Hot blood and cold fury fuel White Lung, a punk quartet from Vancouver. Formed in 2006, they were a core member of Vancouver’s infamous Emergency Room, the DIY venue that began in an underground parkade at Emily Carr and soon moved upwards, if only in altitude, into a former fish processing plant on the Downtown Eastside.
The Emergency Room became a haven for experimental art of all kinds, but especially for all things loud, dark and angry (and white as their lungs may be, this band’s sound is pitch black). It was here, among the gutters, addicts and derelict hotels, that Vancouver’s DIY lo-fi spirit was reborn, thanks in no small part to passionate acts like White Lung, whose harsh tones reflect that place: a societal battlefield rife with injustice and hopelessness and rage.
Tall and slender with platinum hair, singer Mish Way seems willowy until she releases her banshee howl, wailing vocals taut with anger, her lyrics equal part warning sign and threat. Kenneth Williams tears notes from the strings of his guitar, at times piercingly high, frantic and keening, at others chugging low, black and murky, but always at a staggering pace. Grady Mackintosh anchors Williams’s guitar lines with equally sinister ones on bass, and Anne-Marie Vassilou won’t be content until she splinters her drum kit. Together these four swirl each song into a musical maelstrom.

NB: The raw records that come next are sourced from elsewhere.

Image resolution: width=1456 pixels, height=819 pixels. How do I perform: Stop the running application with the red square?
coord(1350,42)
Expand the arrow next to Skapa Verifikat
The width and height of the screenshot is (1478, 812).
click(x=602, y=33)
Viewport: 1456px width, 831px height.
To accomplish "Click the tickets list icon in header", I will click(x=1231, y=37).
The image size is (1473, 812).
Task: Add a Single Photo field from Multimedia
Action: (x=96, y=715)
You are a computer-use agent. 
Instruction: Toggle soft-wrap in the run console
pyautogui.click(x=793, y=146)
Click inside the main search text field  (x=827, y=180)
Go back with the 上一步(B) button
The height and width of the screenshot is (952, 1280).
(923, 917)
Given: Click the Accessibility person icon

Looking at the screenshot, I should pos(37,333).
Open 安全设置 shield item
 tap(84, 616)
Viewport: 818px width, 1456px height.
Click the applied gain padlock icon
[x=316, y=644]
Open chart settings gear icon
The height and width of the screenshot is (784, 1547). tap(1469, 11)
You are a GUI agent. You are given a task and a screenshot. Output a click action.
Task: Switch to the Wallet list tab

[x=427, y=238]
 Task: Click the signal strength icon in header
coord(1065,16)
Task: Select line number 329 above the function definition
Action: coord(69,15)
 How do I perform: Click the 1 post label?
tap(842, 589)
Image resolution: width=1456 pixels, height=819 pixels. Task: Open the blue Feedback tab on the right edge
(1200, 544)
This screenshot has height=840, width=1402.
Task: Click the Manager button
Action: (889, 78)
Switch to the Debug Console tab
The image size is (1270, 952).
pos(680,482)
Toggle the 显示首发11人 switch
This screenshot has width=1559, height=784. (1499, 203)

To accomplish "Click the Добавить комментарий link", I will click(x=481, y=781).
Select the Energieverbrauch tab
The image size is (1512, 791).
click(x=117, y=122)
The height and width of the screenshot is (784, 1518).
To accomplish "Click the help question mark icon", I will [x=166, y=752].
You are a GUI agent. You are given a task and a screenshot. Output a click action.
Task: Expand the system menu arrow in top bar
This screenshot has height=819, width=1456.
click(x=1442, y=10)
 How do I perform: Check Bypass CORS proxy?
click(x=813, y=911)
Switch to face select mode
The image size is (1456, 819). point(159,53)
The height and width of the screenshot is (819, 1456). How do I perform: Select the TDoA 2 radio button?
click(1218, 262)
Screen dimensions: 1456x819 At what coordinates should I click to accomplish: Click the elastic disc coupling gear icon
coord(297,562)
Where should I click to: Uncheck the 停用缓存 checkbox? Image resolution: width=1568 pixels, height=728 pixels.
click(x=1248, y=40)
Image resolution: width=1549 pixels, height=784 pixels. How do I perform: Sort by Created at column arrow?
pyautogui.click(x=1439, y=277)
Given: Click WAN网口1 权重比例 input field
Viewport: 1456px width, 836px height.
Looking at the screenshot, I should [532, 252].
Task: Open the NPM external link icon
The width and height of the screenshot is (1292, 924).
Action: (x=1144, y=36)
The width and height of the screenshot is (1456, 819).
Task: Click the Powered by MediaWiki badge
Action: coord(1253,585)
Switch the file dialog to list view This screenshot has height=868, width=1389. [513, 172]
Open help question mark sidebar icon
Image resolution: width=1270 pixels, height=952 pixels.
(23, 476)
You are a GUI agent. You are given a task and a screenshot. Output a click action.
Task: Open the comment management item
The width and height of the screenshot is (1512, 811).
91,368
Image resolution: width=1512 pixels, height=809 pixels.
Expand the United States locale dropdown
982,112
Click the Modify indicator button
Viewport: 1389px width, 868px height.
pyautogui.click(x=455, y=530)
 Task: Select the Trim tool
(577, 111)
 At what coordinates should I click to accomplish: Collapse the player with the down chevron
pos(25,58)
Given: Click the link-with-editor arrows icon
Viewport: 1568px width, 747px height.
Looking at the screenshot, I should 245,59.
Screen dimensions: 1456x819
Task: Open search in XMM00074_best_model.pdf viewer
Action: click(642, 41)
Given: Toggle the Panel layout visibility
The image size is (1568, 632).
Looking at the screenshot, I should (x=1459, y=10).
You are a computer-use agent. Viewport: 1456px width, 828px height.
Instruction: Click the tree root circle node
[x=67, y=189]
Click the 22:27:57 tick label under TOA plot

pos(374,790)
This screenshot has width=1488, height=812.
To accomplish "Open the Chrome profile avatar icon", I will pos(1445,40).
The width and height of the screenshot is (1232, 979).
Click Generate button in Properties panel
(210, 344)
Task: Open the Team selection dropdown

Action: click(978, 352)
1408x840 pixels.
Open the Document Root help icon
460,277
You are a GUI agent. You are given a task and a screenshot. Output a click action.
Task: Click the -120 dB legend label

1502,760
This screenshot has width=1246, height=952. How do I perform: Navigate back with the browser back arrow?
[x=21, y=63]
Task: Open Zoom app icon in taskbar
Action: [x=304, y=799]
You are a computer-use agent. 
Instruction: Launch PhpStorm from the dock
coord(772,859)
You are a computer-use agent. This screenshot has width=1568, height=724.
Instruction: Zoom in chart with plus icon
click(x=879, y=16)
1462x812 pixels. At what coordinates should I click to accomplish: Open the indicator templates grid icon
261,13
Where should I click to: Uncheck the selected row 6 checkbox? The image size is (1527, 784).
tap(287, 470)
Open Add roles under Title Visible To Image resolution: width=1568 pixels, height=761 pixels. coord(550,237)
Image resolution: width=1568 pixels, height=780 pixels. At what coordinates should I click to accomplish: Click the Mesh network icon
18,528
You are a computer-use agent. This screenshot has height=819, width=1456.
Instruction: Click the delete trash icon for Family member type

With each release they’ve only grown in intensity, from their debut single in 2007, Local Garbage, to their first LP, the eponymous White Lung in 2010, straight through to their latest: a ten-track blitzkrieg released May 2012 and called Sorry.
They approach each show with flash fire intensity that all but scorches the stage. Fitting that White Lung came from the Emergency Room, because they play each song with the haphazard urgency of a midnight ambulance race, careening around lonely street corners, bloody and disoriented, unsure whether they’ll make it in time but knowing damn well they won’t go quietly.